▶ EXERCISE INSTRUCTIONS:
• A. List the four pillars of the Let's Move campaign named in the article on the Fort Lee Kids' Health Fest.
• B. Reproduce the Kids' Health Fest article word for word, from "Diana Martinez, recreation" up to and including "Army Logistics University.".

[PROVIDED TEXT — start]

FORT LEE, Va. (Sept. 15, 2010) – Long before first lady Michelle Obama began the crusade against childhood obesity, Fort Lee Family and Morale, Welfare and Recreation hosted a children’s health fair with activities and resources to commence or continue the quest for health and fitness.
On Sept. 11, the third annual Kids’ Health Fest offered activities for youth and resources for parents at the Post Field House.
Diana Martinez, recreation specialist and one of the event’s organizers said the health fest is a way for FMWR to offer different and fun activities for children and to help them stay active and healthy.
“Every year we try to offer playful and fun ways to learn to be fit and maintain a healthy way of life,” Martinez said. “This is a great opportunity for families to be involved together in learning all they can about the resources available on post and in the community.”
To kick off the event, participants ran or walked one mile and performed exercises at stations along the track. Twelve-year-old Abigail Finn took part in the walk-run. She’s been building her endurance with her father Capt. Gregory Finn, an instructor for the Basic Officer Leader Course at the Army Logistics University.
Finn, a long distance runner, said fitness is a way he keeps close with his children.
“I look for ways to stay bonded with my children,” Finn said. “I wanted to share my love of running with Abigail and improve her fitness and health.”
The family spends their evenings riding bikes to the track outside the Post Field House. Finn helps Abigail build her endurance while mom, Joy, walks the track.
More than 150 participants browsed the booths offering information about healthy snacks, after-school and fitness programs, and fun ways to stay fit. Kenner Army Health Clinic offered body mass indexing and a hands-on exhibit about proper hand washing while the Fort Lee Commissary offered fruits and water as a healthy snack option. Other vendors included American Family Fitness, which offers child friendly fitness activities at many of its locations, including the Colonial Heights facility, and the YMCA.
Today’s children face a lot of challenges, according to national health reports including a battle with the bulge. A recent article in the New England Journal of Medicine theorizes the current generation of Americans may have a shorter lifespan than their parents. According to a report written by a White House task force on childhood obesity, one in every three children aged two to 19 is overweight or obese. The study claims what and where we eat are contributing factors as well as how we spend our free time. Americans eat more fast-food, drink more sugar-sweetened beverages and eat outside the home more often than they eat in the home.
Earlier this year, first lady Michelle Obama launched the Let’s Move campaign. The initiative undertakes the goal of solving the challenge of childhood obesity. The campaign focuses on four pillars: empowering parents and caregivers, providing healthy foods in schools, improving access to healthy, affordable food, and finally an increase in physical activities. The Let’s Move’s Web site provides information and resources for parents, children, school administrators and teachers at www.letsmove.gov.

[PROVIDED TEXT — finish]
[EXCERPTED RECORDS — start]

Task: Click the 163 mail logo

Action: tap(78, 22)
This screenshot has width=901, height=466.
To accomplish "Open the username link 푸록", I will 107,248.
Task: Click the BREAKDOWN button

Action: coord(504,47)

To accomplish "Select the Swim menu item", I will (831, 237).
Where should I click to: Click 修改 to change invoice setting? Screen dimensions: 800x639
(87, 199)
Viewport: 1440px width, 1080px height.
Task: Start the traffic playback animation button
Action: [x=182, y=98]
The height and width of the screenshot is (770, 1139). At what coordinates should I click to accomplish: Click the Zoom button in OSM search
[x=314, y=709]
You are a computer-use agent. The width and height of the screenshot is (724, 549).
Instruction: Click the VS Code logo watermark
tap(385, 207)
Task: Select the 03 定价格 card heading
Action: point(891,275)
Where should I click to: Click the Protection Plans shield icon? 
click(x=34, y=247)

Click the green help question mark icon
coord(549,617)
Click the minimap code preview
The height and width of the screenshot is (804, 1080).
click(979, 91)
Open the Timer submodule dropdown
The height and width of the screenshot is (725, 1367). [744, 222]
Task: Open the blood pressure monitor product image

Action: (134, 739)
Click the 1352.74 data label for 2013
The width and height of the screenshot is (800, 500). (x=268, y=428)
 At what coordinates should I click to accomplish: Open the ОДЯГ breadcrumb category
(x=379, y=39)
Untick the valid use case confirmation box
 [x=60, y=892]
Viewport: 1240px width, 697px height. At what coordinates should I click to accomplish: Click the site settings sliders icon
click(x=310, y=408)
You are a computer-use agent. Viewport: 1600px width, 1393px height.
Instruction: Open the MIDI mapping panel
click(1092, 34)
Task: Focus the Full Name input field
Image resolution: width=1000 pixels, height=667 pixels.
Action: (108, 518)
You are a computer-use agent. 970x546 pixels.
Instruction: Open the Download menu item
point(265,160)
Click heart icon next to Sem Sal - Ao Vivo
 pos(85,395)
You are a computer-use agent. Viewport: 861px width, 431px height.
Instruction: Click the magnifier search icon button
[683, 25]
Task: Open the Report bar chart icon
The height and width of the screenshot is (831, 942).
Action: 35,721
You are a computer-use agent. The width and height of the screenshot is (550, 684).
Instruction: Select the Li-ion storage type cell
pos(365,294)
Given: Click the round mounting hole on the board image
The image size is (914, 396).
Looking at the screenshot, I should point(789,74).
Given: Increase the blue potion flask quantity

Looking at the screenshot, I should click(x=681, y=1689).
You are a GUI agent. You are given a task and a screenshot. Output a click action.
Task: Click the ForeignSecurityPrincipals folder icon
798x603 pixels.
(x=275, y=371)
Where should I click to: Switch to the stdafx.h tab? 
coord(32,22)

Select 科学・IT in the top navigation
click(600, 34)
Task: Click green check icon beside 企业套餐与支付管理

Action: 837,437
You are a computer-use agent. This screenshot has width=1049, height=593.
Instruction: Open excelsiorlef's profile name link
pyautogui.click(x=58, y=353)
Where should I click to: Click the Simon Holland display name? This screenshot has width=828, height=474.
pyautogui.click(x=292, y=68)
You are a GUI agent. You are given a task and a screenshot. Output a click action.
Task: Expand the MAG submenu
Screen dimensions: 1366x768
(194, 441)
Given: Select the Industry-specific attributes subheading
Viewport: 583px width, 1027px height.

[EXCERPTED RECORDS — finish]

▶ LIST OF ANSWERS:
• A.
- empowering parents and caregivers
- providing healthy foods in schools
- improving access to healthy, affordable food
- an increase in physical activities

• B.
Diana Martinez, recreation specialist and one of the event’s organizers said the health fest is a way for FMWR to offer different and fun activities for children and to help them stay active and healthy.
“Every year we try to offer playful and fun ways to learn to be fit and maintain a healthy way of life,” Martinez said. “This is a great opportunity for families to be involved together in learning all they can about the resources available on post and in the community.”
To kick off the event, participants ran or walked one mile and performed exercises at stations along the track. Twelve-year-old Abigail Finn took part in the walk-run. She’s been building her endurance with her father Capt. Gregory Finn, an instructor for the Basic Officer Leader Course at the Army Logistics University.